◆ **EXERCISE INSTRUCTIONS**:
1. Answer the following questions using the book profile below:
(a) Who translated the English edition of the book?
(b) On what date was the memorandum by Bethmann-Hollweg included in the book written?
(c) Which other work by Fischer, together with this book, gave rise to the "Fischer Thesis"?
2. In the book profile below, reproduce the passage starting with "Germany's Aims in the First World War (Griff" and going on through "of German Weltpolitik.", substituting "scholar" for "historian".
3. Translate the following sentence from the book profile below into French: "Griff nach der Weltmacht was published in October 1961."

◆ **TEXT FOR ANALYSIS**:
* * * * * * *

Germany's Aims in the First World War
- Author: Fritz Fischer
- Original title: Griff nach der Weltmacht: Die Kriegzielpolitik des kaiserlichen Deutschland 1914–1918
- Language: German
- Genre: History
- Publisher: W. W. Norton & Company
- Publication date: 1961
- Publication place: Germany
- Published in English: 1967
- ISBN: 0-393-09798-6

= Germany's Aims in the First World War =

1961 book by Fritz Fischer

Germany's Aims in the First World War (Griff nach der Weltmacht: Die Kriegszielpolitik des kaiserlichen Deutschland 1914–1918, lit. 'Reaching for World-Power: Imperial Germany's War Aims 1914–1918') is a book by German historian Fritz Fischer. It is one of the leading contributions to historical analysis of the causes of World War I, and along with this work War of Illusions (Krieg der Illusionen) gave rise to the "Fischer Thesis" on the causes of the war. The title translates as "Grab for World Power". or "Bid for World Power". Essentially Fischer attempts to link together a continuum of German belligerence in its "grab for power" weaving it all together into a cohesive theme of German Weltpolitik.

==Publication==
Griff nach der Weltmacht was published in October 1961. It was published in Britain under the title Germany's Aims in the First World War in 1967, translated by C.A. Macartney with an introduction by James Joll.
The book included a memorandum by the then German Chancellor Bethmann-Hollweg dated 9 September 1914 which set out a plan for Germany to dominate Europe.

* * * * * * *

◆ **RECORDED INFORMATION**:
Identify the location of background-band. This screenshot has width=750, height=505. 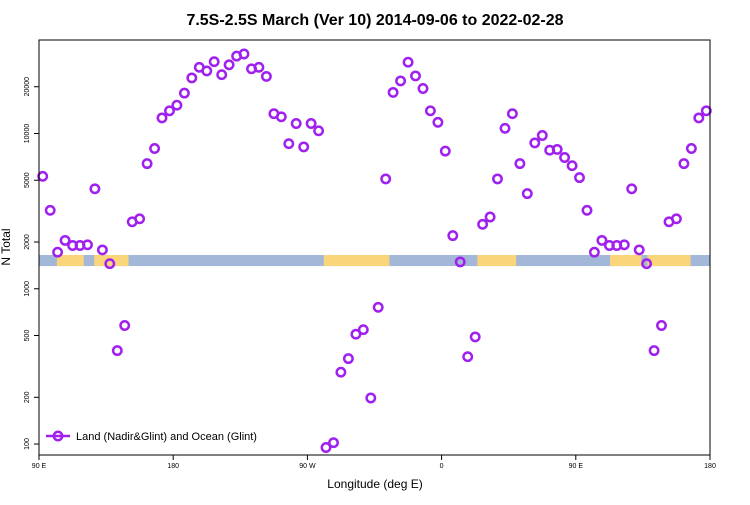
(374, 260).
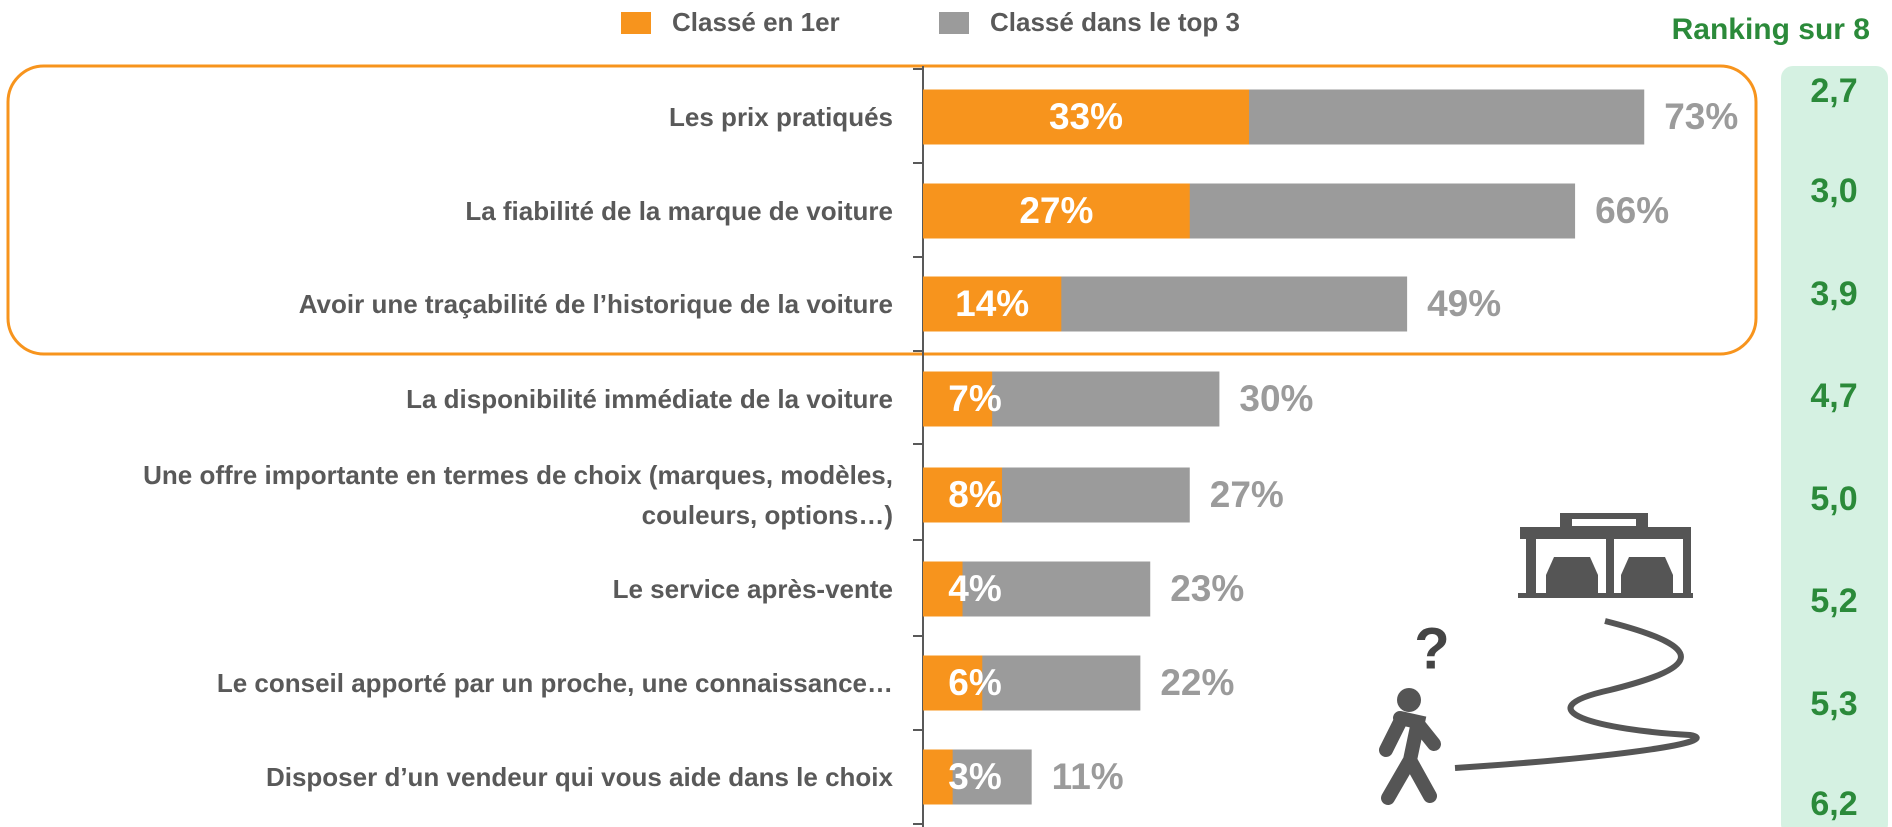 This screenshot has height=827, width=1892. I want to click on ranking-value: 3,9, so click(1834, 294).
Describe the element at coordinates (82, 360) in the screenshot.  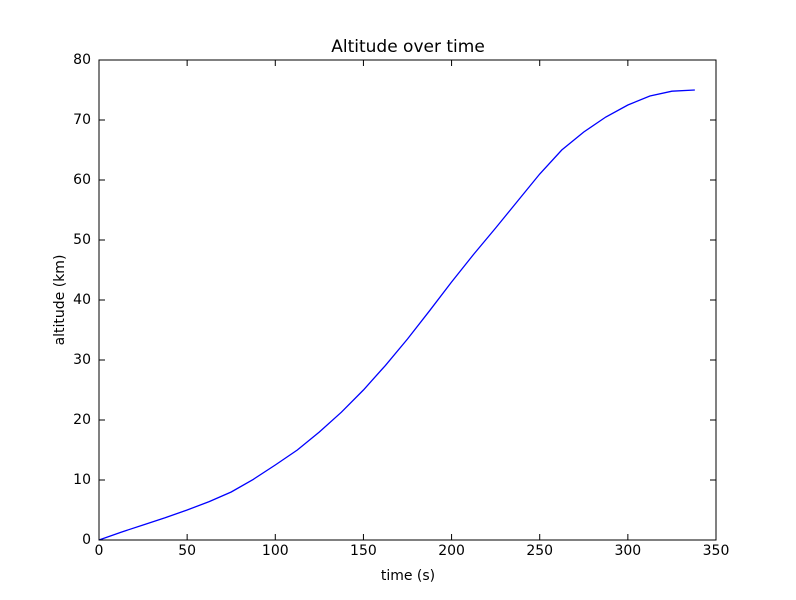
I see `y-tick-label: 30` at that location.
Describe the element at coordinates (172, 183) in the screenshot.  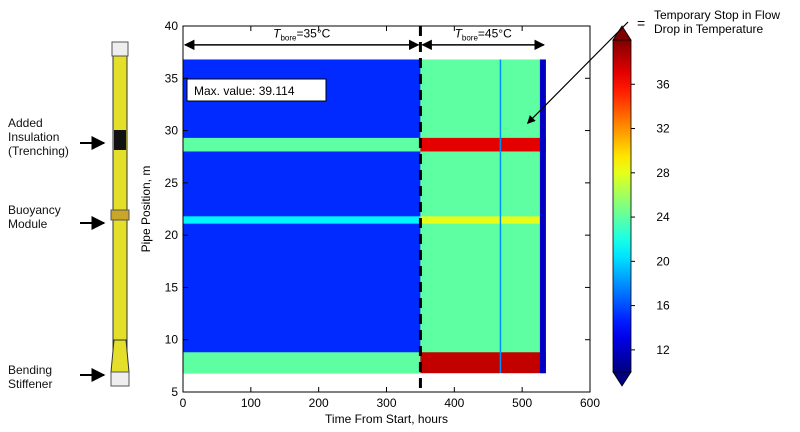
I see `y-tick-label: 25` at that location.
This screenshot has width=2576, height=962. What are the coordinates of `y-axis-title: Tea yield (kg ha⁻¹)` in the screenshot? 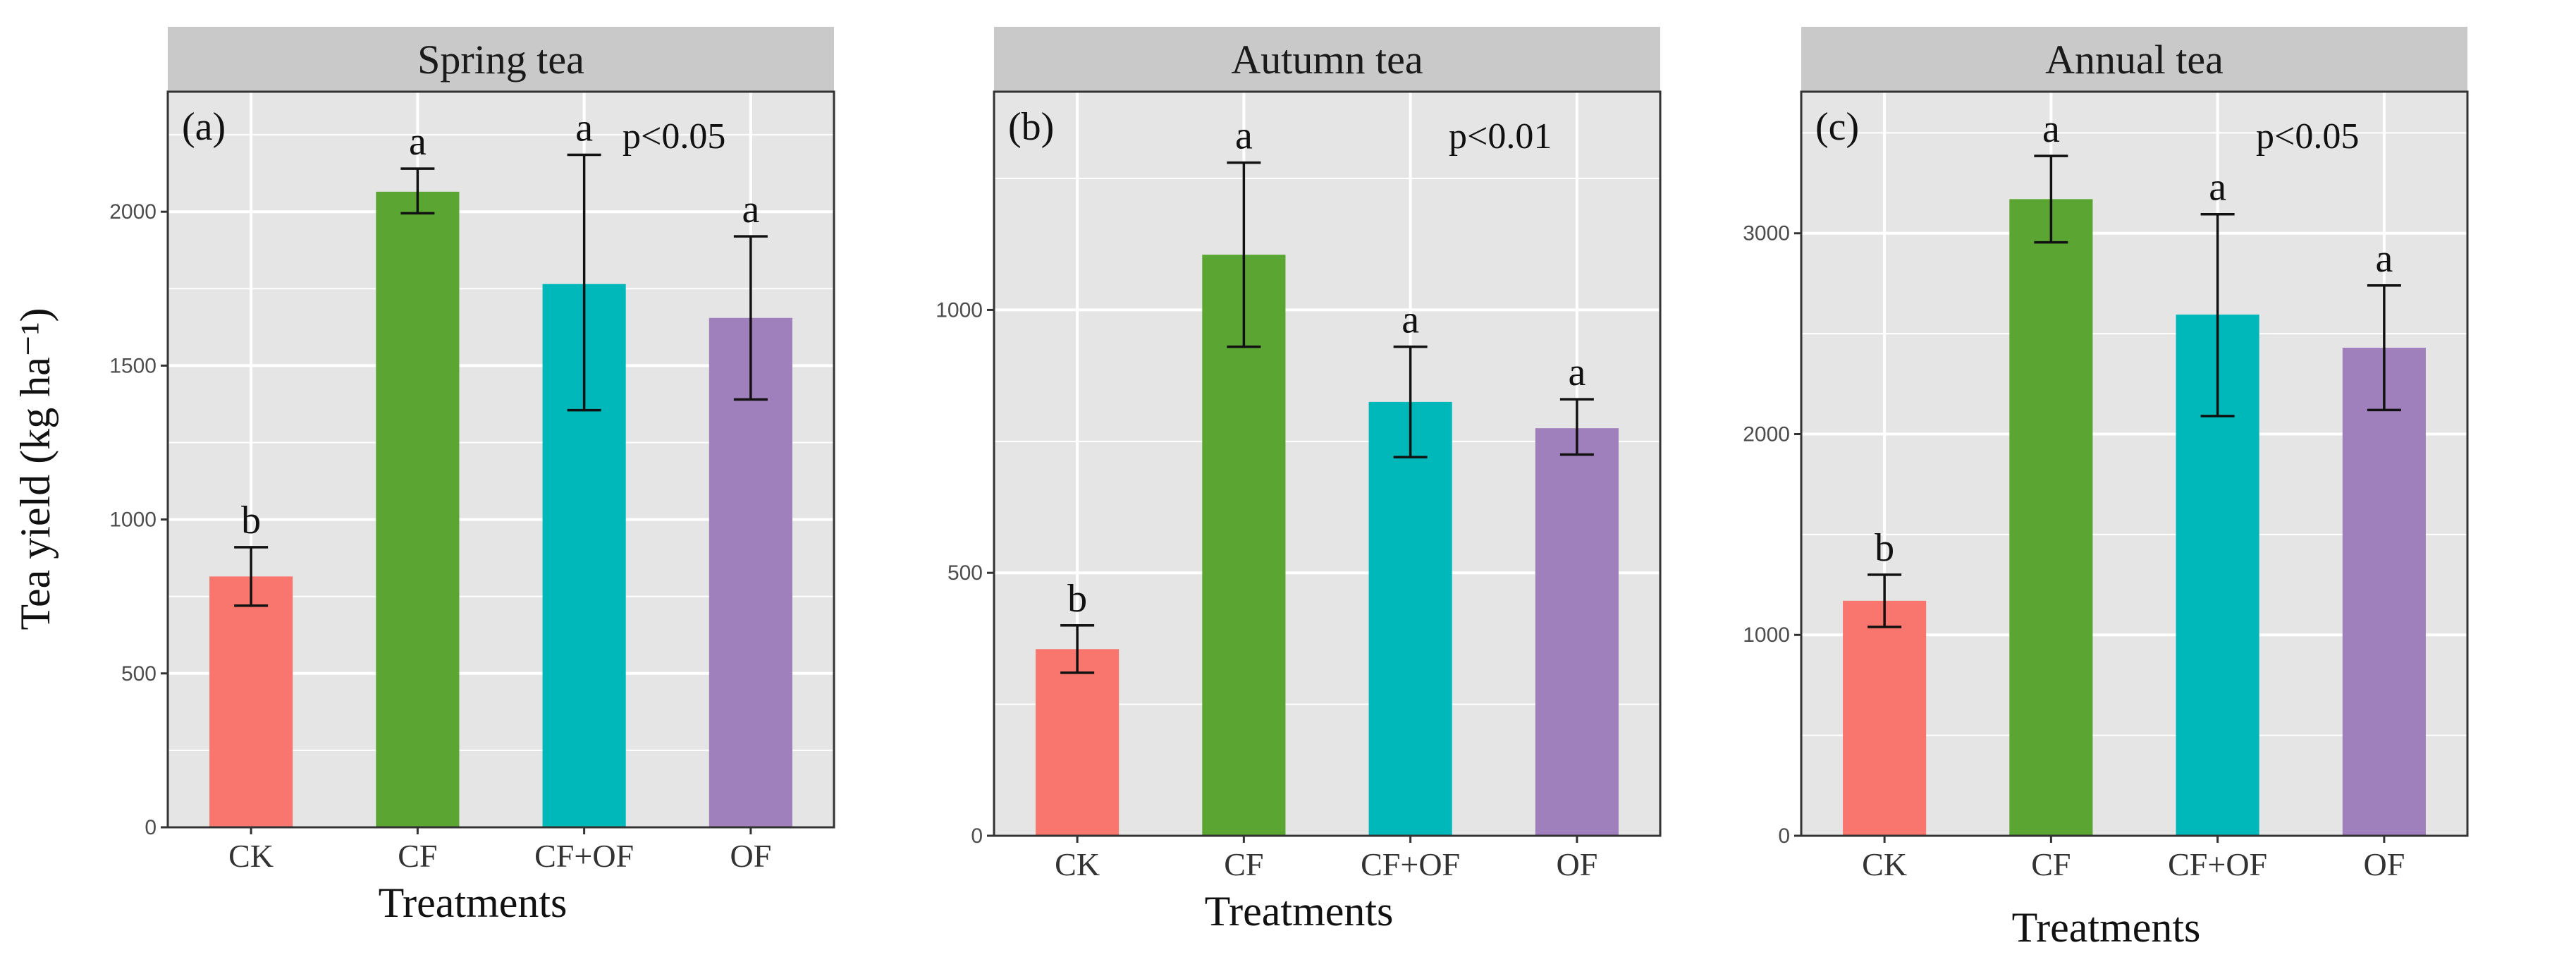 It's located at (35, 470).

* * * * * * *

◆ **RESULTS FOR THE EXERCISE**:
1.
(a) C.A. Macartney
(b) 9 September 1914
(c) War of Illusions (Krieg der Illusionen)

2.
Germany's Aims in the First World War (Griff nach der Weltmacht: Die Kriegszielpolitik des kaiserlichen Deutschland 1914–1918, lit. 'Reaching for World-Power: Imperial Germany's War Aims 1914–1918') is a book by German scholar Fritz Fischer. It is one of the leading contributions to historical analysis of the causes of World War I, and along with this work War of Illusions (Krieg der Illusionen) gave rise to the "Fischer Thesis" on the causes of the war. The title translates as "Grab for World Power". or "Bid for World Power". Essentially Fischer attempts to link together a continuum of German belligerence in its "grab for power" weaving it all together into a cohesive theme of German Weltpolitik.

3. Griff nach der Weltmacht a été publié en octobre 1961.